Fighter For Liberty
Defying a royal command against joining the American cause, Lafayette arrived at Georgetown, South Carolina, in June, 1777, on a ship he had bought for that voyage. Baron de Kalb was with him. Silas Deane, American agent in Paris, had given contracts to both for appointments as major generals in the Continental Army. Lafayette was then only 19. Congress was reluctant to honor his contract, but did so as part of a policy of fostering French support and because Lafayette wanted no pay.

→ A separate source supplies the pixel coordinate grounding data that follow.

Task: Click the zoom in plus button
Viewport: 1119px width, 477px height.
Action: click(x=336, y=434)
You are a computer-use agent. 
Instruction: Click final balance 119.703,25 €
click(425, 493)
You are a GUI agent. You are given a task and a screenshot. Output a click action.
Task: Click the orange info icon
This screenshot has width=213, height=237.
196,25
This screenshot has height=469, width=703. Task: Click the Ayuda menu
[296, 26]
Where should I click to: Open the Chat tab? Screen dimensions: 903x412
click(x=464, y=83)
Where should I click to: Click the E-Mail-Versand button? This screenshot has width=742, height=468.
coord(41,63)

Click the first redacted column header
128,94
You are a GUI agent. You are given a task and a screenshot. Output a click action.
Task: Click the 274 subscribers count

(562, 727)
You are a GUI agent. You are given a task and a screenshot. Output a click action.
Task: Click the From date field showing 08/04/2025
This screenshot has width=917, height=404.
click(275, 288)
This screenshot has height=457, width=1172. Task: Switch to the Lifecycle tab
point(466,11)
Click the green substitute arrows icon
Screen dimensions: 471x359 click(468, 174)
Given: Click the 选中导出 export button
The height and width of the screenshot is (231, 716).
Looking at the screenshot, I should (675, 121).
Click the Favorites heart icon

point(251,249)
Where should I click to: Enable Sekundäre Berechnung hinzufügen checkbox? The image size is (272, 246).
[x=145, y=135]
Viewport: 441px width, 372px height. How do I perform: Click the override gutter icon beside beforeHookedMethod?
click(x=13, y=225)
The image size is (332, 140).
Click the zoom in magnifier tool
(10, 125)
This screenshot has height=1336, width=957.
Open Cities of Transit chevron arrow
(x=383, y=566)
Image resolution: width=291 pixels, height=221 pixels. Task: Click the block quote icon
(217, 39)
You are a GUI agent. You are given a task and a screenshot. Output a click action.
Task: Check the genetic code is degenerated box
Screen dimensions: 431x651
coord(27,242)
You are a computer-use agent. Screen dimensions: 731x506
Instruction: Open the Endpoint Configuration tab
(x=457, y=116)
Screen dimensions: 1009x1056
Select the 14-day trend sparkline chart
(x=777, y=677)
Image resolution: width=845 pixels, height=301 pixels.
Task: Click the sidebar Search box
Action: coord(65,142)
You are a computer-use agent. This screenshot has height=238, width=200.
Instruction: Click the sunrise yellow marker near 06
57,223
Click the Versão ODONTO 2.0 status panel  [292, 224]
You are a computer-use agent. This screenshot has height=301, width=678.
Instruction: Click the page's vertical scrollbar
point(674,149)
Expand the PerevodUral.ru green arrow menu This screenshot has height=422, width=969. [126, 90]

General George Washington was puzzled at first as to how to use Lafayette, who wished to command American troops but spoke few words of English and had little military experience. In September, 1777, he proved his courage and ability in battle, at Brandywine, when he dashed into the thick of hand-to-hand fighting, helped to check the British advance, and was wounded. In November, he led a scouting detachment that got the better of a superior enemy force at Gloucester, New Jersey. During the winter of 1777–78, Lafayette was an aide to Washington at Valley Forge. Picked to command an expedition against Canada, he showed skill as a planner, but the campaign was canceled. In May, 1778, he led 2,000 Americans out of a trap that the British, with 8,000 soldiers, had set near Philadelphia.
After France entered the war as an ally of the United States, Lafayette returned home in 1779. He helped persuade his country to send troops, as well as naval units, to America. Lafayette hoped to command the troops, but the Comte de Rochambeau, an older officer, was given the assignment. Lafayette then rejoined the American army. He was a member of the court-martial that condemned to death Major John André, the British spy involved in Benedict Arnold's treason.
Washington sent Lafayette to Virginia to strengthen resistance to British forces there. Lafayette helped prepare for the siege of Yorktown in 1781. After Cornwallis, the British general defending Yorktown, was forced to surrender, Lafayette returned to France, a hero who symbolized the principles of the American Revolution. He visited the United States in 1784.